Extracted data entries:
"""

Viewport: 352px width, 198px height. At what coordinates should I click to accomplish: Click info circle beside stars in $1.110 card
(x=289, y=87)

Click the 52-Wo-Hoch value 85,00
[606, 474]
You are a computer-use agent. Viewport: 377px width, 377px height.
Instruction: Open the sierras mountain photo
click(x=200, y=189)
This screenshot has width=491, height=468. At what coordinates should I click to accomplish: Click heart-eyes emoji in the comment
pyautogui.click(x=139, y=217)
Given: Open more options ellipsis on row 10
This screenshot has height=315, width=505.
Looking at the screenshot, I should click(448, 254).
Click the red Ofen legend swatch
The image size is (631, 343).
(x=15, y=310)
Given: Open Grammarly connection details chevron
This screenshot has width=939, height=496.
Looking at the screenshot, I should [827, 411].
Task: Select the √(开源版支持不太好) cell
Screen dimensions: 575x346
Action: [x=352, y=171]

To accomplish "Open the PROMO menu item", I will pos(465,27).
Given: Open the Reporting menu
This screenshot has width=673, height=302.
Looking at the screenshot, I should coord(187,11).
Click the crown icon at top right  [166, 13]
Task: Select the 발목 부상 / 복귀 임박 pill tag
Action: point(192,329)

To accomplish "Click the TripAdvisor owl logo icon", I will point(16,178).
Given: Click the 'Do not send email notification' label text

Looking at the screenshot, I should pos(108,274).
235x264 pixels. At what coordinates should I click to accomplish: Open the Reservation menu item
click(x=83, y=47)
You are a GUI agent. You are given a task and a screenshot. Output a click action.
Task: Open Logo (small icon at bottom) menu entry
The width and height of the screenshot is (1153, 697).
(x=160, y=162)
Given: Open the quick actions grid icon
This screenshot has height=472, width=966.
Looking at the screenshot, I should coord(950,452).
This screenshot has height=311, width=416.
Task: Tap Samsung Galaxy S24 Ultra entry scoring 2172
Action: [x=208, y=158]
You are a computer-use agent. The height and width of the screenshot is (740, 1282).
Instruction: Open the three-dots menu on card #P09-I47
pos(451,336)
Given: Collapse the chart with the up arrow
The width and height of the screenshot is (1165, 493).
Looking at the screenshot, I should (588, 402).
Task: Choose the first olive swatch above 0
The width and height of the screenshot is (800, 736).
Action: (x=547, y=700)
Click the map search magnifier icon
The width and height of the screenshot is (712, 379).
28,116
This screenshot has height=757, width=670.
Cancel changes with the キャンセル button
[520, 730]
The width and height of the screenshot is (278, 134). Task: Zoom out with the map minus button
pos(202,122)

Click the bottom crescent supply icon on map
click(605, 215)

"""

What needs to be done
Extract each line from the entries above that contains the string "agent".

Response
You are a computer-use agent. Viewport: 377px width, 377px height.
You are a GUI agent. You are given a task and a screenshot. Output a click action.
You are a computer-use agent. The height and width of the screenshot is (740, 1282).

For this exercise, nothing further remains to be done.